Coraz poważniej myślę o kursie dla debiutujących i raczkujących autorów, o którym Hanna Szterleja wspomina w książce. Rzeczywiście sądzę, że większość naszych rozczarowań wynika z tego, że nie mamy pojęcia, czego w ogóle możemy się spodziewać po wydaniu książki, mamy wygórowane oczekiwania i nadzieje, wobec tego trudnego rynku, nie rozumiemy, jaka jest rola wydawcy, a co my sami możemy i powinniśmy zrobić.
Bardzo celne i mądre spostrzeżenie.
Ponadto uważam, że źródłem wielu problemów na tym rynku jest nadprodukcja – w kraju, w którym siedem procent Polaków deklaruje, że czyta książki regularnie (czyli siedem i więcej tytułów w danym roku), wydaje się rocznie ponad 30 tysięcy tytułów. Oczywiście, możemy zastanawiać się, dlaczego poziom czytelnictwa jest taki niski, ale ten problem istnieje od nas i mimo licznych kampanii i akcji mających na celu zwiększenie świadomości społecznej, nie udało się go rozwiązać. Kanon szkolnych lektur też nie sprzyja rozwojowi czytelnictwa, ale to temat rzeka.
Wracając do głównego wątku: w myśl zasady „jeśli chcesz zmienić świat, zacznij od siebie”, od jakiegoś czasu piszę mniej i wolniej.
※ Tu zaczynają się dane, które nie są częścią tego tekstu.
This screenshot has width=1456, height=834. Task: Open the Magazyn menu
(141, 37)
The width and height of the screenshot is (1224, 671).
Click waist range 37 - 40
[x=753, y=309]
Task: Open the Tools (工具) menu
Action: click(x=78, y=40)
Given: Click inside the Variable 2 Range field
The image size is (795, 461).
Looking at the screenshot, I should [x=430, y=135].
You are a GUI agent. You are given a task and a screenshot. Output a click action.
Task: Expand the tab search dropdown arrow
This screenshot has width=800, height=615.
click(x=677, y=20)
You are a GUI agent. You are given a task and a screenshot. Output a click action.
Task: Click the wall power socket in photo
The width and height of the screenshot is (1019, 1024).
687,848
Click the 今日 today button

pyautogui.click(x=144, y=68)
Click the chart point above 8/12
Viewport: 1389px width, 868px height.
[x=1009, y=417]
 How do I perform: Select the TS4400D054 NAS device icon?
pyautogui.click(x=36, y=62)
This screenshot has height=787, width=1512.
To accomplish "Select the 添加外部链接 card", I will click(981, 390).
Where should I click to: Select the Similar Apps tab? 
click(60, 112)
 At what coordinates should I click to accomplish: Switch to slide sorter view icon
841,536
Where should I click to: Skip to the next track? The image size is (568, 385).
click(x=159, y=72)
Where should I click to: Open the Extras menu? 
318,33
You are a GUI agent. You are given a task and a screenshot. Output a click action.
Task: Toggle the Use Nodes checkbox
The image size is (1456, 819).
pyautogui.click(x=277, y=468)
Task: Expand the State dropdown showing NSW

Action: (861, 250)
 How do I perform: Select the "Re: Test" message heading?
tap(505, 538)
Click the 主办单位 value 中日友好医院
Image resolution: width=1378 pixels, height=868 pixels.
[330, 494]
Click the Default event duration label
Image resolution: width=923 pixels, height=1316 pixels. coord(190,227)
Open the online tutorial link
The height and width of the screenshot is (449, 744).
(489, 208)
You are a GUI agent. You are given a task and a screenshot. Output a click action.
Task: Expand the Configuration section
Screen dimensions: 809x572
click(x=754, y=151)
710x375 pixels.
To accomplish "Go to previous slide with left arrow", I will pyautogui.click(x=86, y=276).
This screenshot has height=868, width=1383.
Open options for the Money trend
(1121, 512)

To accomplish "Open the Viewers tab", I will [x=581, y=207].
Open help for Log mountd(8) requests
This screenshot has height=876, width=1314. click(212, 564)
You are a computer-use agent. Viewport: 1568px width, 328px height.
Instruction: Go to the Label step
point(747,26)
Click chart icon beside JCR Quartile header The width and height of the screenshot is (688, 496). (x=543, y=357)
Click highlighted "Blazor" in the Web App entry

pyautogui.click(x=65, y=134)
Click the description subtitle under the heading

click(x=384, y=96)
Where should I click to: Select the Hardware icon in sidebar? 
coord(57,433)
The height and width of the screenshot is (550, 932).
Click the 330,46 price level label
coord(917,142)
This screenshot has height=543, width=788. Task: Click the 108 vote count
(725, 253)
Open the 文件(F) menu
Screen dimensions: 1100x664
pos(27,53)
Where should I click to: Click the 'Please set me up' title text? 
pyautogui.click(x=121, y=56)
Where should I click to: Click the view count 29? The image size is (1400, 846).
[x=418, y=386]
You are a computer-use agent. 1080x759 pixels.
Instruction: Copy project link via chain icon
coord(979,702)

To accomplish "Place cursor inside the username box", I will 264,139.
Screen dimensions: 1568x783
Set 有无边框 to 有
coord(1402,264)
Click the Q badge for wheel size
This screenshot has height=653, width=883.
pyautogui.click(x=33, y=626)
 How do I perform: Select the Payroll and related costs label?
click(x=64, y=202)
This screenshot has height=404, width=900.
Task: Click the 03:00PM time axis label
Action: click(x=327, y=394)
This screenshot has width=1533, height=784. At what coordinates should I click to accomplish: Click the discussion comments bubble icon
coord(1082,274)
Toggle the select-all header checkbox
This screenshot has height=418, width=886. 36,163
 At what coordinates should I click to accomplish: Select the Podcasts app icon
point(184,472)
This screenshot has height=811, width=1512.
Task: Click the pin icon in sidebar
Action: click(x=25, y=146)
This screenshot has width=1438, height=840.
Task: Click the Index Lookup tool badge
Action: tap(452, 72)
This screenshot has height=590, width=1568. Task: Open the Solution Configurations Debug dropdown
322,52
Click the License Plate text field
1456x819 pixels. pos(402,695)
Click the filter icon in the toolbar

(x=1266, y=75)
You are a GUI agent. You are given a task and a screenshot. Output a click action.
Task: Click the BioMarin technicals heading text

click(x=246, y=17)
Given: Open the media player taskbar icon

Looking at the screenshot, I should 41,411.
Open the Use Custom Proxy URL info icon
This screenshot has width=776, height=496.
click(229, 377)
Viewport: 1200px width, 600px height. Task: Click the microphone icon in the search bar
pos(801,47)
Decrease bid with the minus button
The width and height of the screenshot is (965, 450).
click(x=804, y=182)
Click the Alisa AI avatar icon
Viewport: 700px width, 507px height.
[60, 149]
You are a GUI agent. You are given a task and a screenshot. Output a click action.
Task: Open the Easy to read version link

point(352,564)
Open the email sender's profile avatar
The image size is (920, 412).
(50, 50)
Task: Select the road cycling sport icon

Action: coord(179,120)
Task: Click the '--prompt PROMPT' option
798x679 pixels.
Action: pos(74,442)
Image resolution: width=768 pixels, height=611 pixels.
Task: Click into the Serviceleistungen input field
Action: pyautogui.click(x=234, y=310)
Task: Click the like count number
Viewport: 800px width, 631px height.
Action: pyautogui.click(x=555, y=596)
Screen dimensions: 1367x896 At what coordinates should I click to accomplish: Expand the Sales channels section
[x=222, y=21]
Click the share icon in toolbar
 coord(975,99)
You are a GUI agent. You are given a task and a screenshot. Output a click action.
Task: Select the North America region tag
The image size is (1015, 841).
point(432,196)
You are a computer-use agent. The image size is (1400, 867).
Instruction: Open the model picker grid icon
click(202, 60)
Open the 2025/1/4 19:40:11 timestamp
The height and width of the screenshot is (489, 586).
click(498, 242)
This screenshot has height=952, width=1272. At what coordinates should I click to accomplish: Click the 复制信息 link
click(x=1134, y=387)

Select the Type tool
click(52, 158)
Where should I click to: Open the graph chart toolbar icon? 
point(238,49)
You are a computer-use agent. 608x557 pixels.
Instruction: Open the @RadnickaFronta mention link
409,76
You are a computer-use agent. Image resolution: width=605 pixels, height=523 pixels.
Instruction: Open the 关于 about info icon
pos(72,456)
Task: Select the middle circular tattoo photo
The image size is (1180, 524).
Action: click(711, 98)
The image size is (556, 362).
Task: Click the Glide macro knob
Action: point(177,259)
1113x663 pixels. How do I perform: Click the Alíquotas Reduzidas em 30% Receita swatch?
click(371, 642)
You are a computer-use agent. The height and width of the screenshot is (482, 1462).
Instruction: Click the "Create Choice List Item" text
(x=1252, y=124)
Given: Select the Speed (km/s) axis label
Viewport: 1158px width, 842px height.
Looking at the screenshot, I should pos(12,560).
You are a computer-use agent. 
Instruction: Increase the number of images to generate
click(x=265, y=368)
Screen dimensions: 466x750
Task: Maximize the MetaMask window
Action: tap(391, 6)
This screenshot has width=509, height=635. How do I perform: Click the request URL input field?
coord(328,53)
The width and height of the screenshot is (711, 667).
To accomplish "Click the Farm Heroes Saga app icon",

Uważam, że wychodzi to na dobre zarówno mnie, jak i moim czytelnikom, bo mają szansę odkryć innych autorów. Myślę, że ograniczenie liczby wydawanych tytułów zwiększyłoby nakłady i wydłużyło cykl życia książki, ale wiem, że to utopia. Mało kto się wyłamie, bo przecież konkurencja nie śpi, więc wciąż wydaje się więcej i więcej, a przeciętny czytelnik nie ma możliwości przeczytać wszystkich tych książek i musi wybierać.
Chciałabym też, aby przestano postrzegać okradanie autorów i wydawców w kategorii niskiej szkodliwości czynu i aby piractwo stało się zjawiskiem o charakterze marginalnym. Jakiś czas temu policzyłam, na jakie straty naraził mnie youtuber udostępniający nielegalnie moje audiobooki. Pomnożyłam liczbę wyświetleń przez cenę jednostkową za audiobooka. 115 tysięcy złotych za trzy książki. STO PIĘTNAŚCIE TYSIĘCY! W życiu nie zarobiłam tyle na tych trzech audiobookach.
Następne projekty:
Czy już teraz może Pani zdradzić coś o swoich planach na przyszłość? Czy możemy spodziewać się kontynuacji przygód Klary Figi lub zupełnie nowej historii?
Nie, „Deadline” to jednotomowa, zamknięta historia i nie spotkamy się ponownie z Klarą. Natomiast wiosną ukaże się pierwszy tom mojej nowej serii inspirowanej prawdziwymi wydarzeniami.